The unnamed 44-year-old is the first of 50 people to complete a trial of the ambitious treatment, designed by scientists and doctors from five of Britain’s leading universities.
The Managing Director of the National Institute for Health Research Office for Clinical Research Infrastructure, UK, Mark Samuels, said the treatment was the first therapy created to have tracked down and destroyed HIV in every part of the body, including in the dormant cells that evade current treatments.
The scientists told The Sunday Times of London that presently “the virus is completely undetectable in the man’s blood, although that could be as a result of regular drugs.”
However, if the dormant cells are also cleared out it could represent the first complete cure.
Samuels said, “This is one of the first serious attempts at a full cure for HIV. We are exploring the real possibility of curing HIV. This is a huge challenge and it’s still early days but the progress has been remarkable.”
The trial is being undertaken by researchers from the universities of Oxford, Cambridge, Imperial College, London, University College, London and King’s College, London.

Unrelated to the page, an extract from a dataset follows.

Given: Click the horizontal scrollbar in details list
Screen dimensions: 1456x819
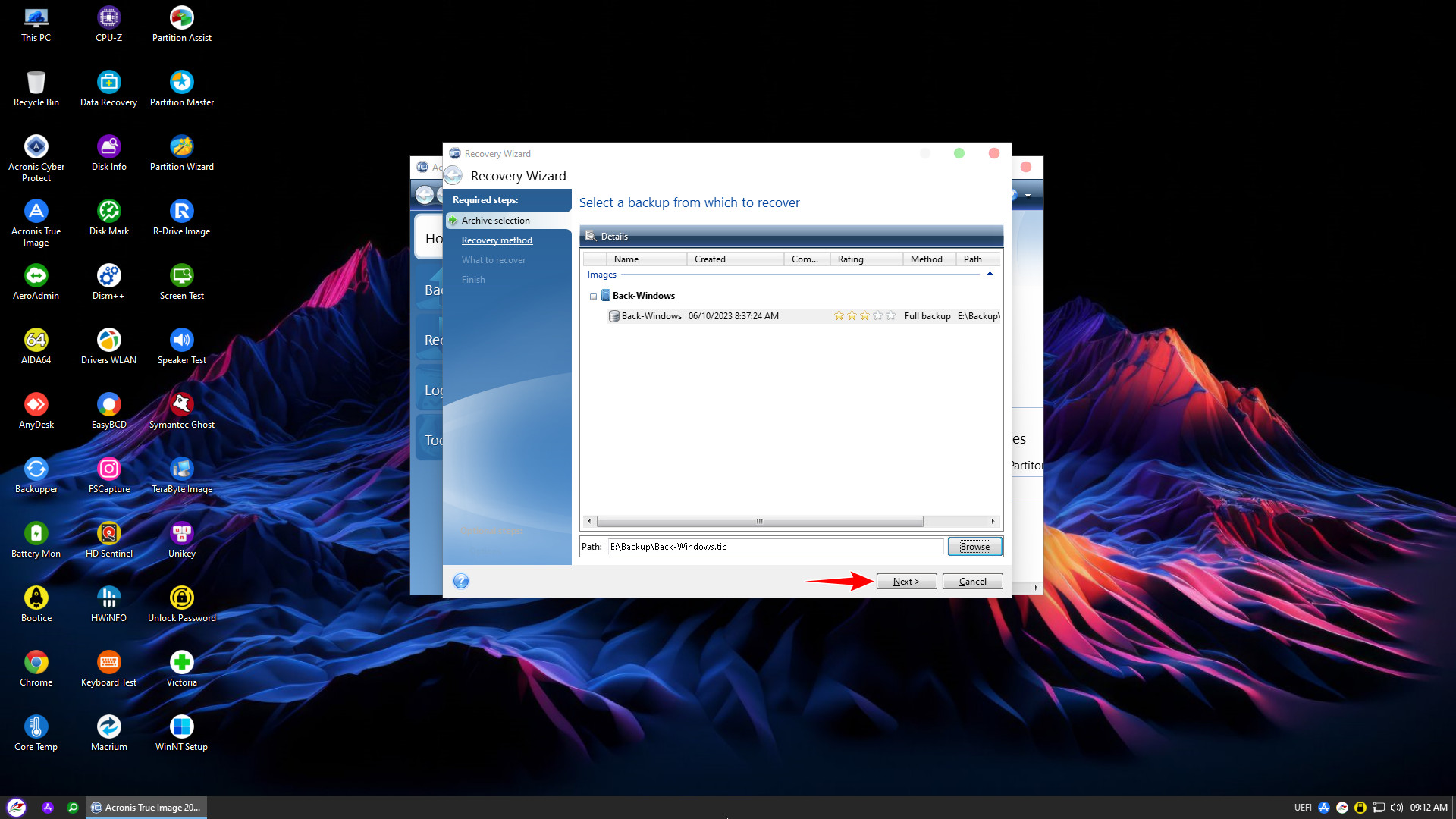Looking at the screenshot, I should pos(759,522).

HIV is so difficult to treat because it targets the immune system, splicing itself into the DNA of T-cells so that they not only ignore the disease, but turn into viral factories which reproduce the virus.

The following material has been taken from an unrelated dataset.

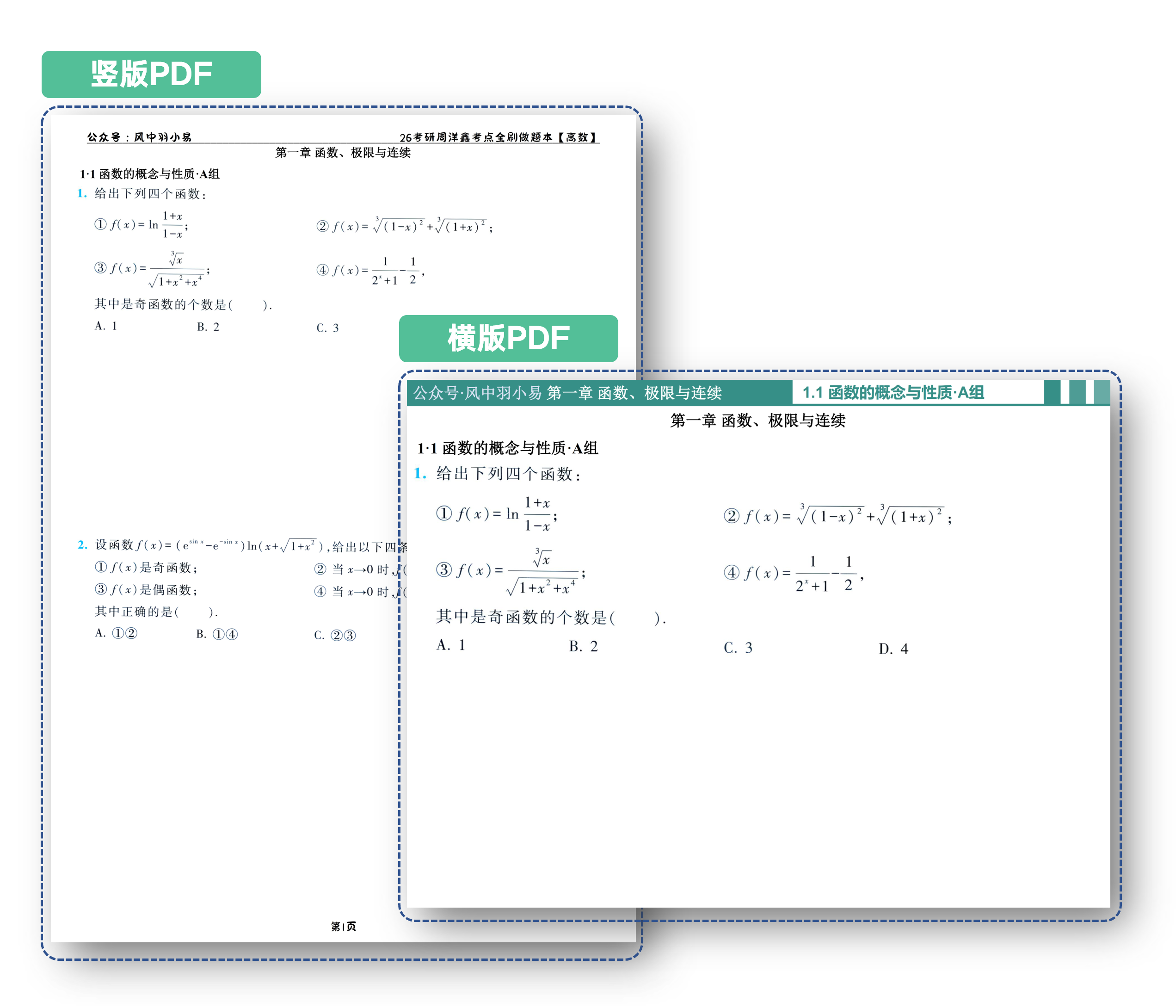Select the 1.1 函数的概念与性质·A组 header tab
Image resolution: width=1176 pixels, height=1008 pixels.
tap(893, 392)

Current treatments, called anti-retroviral therapies, target that process but they cannot spot dormant infected T-cells.
The new therapy works in two stages. Firstly, a vaccine helps the body to recognise the HIV-infected cells so it can clear them out. Secondly, a new drug called Vorinostat activates the dormant T-cells so they can be spotted by the immune system.
A consultant physician at Imperial College, London, Prof. Sarah Fidler, said the new therapy was specifically designed to clear the body of all HIV viruses, including dormant ones.
Fidler said, “It has worked in the laboratory and there is good evidence it will work in humans too, but we must stress we are still a long way from any actual therapy.
“We will continue with medical tests for the next five years and at the moment we are not recommending stopping ART but in the future, depending on the test results, we may explore this.”
Only one person has ever been cured of HIV. He is Timothy Brown, also known as the ‘second’ Berlin patient, who received a stem cell transplant from a patient with natural immunity to HIV in 2008.